PROBLEM: Reproduce word for word the stretch of the passage on spanking from "I am now a parent, and" through "they are doing.".

QUOTED PASSAGE:
/---
The major problem I encountered as a child who was spanked was that when I was in school and someone misbehaved or did something that I felt was out of line, I hit them. Took a very long time, some of it in later conversation with my parents, and some of it in my own self-exploring; to come to a point where I wouldn't lash out with a hand when I felt someone deserved it.

I am now a parent, and I manage quite well without physically punishing my son. To the arguments for "spaking"

Young Children Don't Understand:
I don't know about you, but I've never met a more savy and coniving group of people than a collection of 3-5 year olds. They understand more things about how the average adult works than you'll ever figure out about them in a year. They know exactly what you mean when you say "No" and they will do everything in their power to "misunderstand" you. They also know exactly which buttons to push in which order to drive you insane. Trust me, I was a preschool - kindergarden age sunday-school teacher for a year, and they know EXACTLY what they are doing.
\---
Collected data:
/---
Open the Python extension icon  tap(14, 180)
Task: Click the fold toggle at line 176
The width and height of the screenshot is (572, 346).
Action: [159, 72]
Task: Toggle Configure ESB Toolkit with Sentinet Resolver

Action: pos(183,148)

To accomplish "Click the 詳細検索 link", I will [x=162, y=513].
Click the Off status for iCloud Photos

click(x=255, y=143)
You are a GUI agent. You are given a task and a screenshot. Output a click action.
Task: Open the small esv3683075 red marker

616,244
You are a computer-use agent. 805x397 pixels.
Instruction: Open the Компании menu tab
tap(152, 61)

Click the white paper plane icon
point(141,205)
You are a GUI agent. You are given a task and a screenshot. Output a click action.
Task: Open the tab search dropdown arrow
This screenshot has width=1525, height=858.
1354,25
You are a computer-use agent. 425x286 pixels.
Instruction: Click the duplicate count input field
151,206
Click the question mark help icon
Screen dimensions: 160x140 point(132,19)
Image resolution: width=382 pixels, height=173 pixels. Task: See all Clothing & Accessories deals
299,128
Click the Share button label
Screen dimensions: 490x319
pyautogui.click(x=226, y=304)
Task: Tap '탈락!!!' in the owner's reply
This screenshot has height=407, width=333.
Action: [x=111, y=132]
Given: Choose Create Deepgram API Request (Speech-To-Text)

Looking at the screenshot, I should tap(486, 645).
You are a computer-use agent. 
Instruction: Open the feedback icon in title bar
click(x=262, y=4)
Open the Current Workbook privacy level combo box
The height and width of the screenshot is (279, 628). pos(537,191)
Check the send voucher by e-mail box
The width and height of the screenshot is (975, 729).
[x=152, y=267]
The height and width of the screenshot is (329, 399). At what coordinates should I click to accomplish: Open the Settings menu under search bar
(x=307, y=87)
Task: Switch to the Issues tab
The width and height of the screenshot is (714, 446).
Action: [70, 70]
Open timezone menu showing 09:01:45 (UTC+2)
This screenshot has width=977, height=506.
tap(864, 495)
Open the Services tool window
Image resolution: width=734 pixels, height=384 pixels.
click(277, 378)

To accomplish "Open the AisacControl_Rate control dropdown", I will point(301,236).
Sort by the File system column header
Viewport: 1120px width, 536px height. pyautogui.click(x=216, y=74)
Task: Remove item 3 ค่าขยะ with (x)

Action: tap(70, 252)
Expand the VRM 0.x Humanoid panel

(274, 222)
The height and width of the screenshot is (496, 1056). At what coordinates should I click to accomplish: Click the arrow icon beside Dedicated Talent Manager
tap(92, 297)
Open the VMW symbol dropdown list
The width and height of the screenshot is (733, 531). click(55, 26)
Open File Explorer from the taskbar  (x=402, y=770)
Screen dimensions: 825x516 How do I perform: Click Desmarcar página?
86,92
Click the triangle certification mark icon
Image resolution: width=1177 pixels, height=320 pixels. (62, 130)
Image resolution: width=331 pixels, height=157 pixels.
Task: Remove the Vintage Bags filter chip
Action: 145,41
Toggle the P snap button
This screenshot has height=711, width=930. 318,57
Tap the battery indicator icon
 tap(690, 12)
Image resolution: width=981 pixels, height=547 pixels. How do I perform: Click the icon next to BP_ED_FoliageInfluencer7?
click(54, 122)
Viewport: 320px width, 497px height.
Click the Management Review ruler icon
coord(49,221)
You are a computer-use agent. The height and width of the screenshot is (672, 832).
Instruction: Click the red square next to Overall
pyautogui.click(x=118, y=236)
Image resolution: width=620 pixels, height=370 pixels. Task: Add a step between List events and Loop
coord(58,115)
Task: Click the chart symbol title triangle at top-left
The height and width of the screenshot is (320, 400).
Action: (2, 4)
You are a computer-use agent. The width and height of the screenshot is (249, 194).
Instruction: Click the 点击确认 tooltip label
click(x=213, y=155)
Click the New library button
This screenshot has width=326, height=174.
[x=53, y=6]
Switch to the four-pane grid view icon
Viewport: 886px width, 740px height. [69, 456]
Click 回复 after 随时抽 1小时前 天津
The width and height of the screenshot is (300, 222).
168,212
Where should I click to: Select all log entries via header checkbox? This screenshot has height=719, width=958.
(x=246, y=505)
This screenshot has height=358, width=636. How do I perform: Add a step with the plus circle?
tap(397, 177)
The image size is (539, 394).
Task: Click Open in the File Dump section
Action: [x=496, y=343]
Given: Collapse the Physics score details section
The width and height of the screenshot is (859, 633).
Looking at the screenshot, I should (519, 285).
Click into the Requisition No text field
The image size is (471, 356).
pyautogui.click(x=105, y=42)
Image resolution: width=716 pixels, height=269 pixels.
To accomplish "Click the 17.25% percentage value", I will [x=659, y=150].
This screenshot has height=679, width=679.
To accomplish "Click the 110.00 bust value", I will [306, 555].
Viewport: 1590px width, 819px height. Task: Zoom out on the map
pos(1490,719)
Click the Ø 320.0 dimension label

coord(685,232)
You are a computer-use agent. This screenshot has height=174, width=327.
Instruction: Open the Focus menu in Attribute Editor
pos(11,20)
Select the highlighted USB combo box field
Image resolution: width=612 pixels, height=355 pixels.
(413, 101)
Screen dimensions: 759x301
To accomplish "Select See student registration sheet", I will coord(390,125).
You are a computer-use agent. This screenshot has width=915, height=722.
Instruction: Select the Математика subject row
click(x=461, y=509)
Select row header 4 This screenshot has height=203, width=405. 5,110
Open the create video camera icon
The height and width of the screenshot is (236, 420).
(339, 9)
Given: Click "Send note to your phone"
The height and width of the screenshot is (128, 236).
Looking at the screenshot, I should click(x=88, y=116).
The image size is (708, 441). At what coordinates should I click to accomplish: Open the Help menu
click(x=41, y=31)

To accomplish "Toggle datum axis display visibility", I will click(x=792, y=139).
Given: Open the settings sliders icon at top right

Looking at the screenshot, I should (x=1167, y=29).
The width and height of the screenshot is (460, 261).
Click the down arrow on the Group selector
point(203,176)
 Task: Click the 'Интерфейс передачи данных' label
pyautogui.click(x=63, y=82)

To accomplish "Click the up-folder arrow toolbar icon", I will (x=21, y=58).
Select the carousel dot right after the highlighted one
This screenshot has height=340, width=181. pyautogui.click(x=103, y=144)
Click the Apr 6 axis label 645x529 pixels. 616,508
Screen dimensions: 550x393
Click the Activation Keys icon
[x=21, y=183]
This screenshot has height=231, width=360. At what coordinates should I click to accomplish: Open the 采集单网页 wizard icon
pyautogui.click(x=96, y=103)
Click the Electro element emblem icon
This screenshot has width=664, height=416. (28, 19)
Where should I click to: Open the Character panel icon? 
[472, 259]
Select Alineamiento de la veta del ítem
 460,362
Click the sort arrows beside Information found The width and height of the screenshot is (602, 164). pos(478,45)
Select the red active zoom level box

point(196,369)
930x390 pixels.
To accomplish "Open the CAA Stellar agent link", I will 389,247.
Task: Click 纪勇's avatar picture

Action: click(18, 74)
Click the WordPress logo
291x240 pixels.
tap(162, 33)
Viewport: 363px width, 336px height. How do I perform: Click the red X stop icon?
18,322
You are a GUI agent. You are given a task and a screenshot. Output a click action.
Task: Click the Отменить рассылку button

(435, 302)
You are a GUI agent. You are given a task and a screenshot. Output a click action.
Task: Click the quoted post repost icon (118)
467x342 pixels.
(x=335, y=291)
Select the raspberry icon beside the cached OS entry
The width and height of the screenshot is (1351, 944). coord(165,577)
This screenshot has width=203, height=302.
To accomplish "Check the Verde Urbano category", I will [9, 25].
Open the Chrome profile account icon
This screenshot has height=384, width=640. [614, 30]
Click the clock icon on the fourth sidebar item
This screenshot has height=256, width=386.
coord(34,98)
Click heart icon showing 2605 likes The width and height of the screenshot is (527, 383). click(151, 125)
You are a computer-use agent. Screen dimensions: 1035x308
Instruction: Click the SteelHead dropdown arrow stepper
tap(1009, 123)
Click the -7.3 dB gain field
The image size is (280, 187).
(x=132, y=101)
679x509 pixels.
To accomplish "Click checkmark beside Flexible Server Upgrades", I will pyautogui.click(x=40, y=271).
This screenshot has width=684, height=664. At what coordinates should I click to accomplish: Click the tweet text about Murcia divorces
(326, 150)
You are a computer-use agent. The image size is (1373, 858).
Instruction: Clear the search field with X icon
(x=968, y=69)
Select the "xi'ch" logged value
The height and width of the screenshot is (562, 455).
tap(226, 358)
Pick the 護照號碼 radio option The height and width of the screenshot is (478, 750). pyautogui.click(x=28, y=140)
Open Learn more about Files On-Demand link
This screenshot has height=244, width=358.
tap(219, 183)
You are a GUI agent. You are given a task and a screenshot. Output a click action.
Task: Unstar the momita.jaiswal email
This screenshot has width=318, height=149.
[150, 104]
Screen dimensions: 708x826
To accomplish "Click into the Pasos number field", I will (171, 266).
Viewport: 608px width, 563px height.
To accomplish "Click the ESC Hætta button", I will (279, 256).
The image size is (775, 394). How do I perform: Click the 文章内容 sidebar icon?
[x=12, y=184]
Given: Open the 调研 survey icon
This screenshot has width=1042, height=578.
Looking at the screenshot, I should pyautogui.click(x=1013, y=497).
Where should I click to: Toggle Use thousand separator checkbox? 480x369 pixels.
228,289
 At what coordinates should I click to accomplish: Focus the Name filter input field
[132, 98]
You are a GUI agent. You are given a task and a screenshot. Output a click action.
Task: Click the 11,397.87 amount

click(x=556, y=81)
\---
SOLUTION TO THE PROBLEM:
I am now a parent, and I manage quite well without physically punishing my son. To the arguments for "spaking"

Young Children Don't Understand:
I don't know about you, but I've never met a more savy and coniving group of people than a collection of 3-5 year olds. They understand more things about how the average adult works than you'll ever figure out about them in a year. They know exactly what you mean when you say "No" and they will do everything in their power to "misunderstand" you. They also know exactly which buttons to push in which order to drive you insane. Trust me, I was a preschool - kindergarden age sunday-school teacher for a year, and they know EXACTLY what they are doing.